WASHINGTON, D.C. – The Armenian National Institute is pleased to announce that Robert Aram Kaloosdian’s book, Tadem: My Father’s Village Extinguished during the 1915 Armenian Genocide, was reviewed in the April 2017 issue of Holocaust and Genocide Studies, the premier journal of the discipline published by Oxford University Press on behalf of the United States Holocaust Memorial Museum. In his review, Robert Melson describes the book as a “significant contribution to historical understanding” of the Armenian Genocide.
Kaloosdian’s book had already received two awards in 2016. Tadem: My Father’s Village was awarded an Independent Book Publishers Association’s (IBPA) Benjamin Franklin Award as a Silver Winner in the Best New Voice Nonfiction category. The IBPA describes the book as follows:
Drawing on accounts from over a dozen witnesses, most never before published, the author recounts the life and death of one village. With striking immediacy, the author presents TADEM as a microcosm of the Genocide and argues that the Turks used the outbreak of World War I as a cover for atrocities motivated by religious hatred and greed.

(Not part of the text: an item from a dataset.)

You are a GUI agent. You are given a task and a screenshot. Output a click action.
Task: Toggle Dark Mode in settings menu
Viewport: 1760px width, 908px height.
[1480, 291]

Tadem: My Father’s Village also received an “IPPY” Silver award in the category of World History. The “IPPY” Awards, launched in 1996 and given out by the Independent Publisher Book Awards, are designed to bring increased recognition to the deserving but often unsung titles published by independent authors and publishers.
Robert Kaloosdian is vice-chairman, and chairman emeritus (1997-2011), of the Armenian National Institute. ANI was founded in 1997 with a major donation by Hirair Hovnanian chairman emeritus of the Armenian Assembly of America.
The Armenian National Institute (ANI) is a 501(c)(3) educational charity based in Washington, D.C., and is dedicated to the study, research, and affirmation of the Armenian Genocide.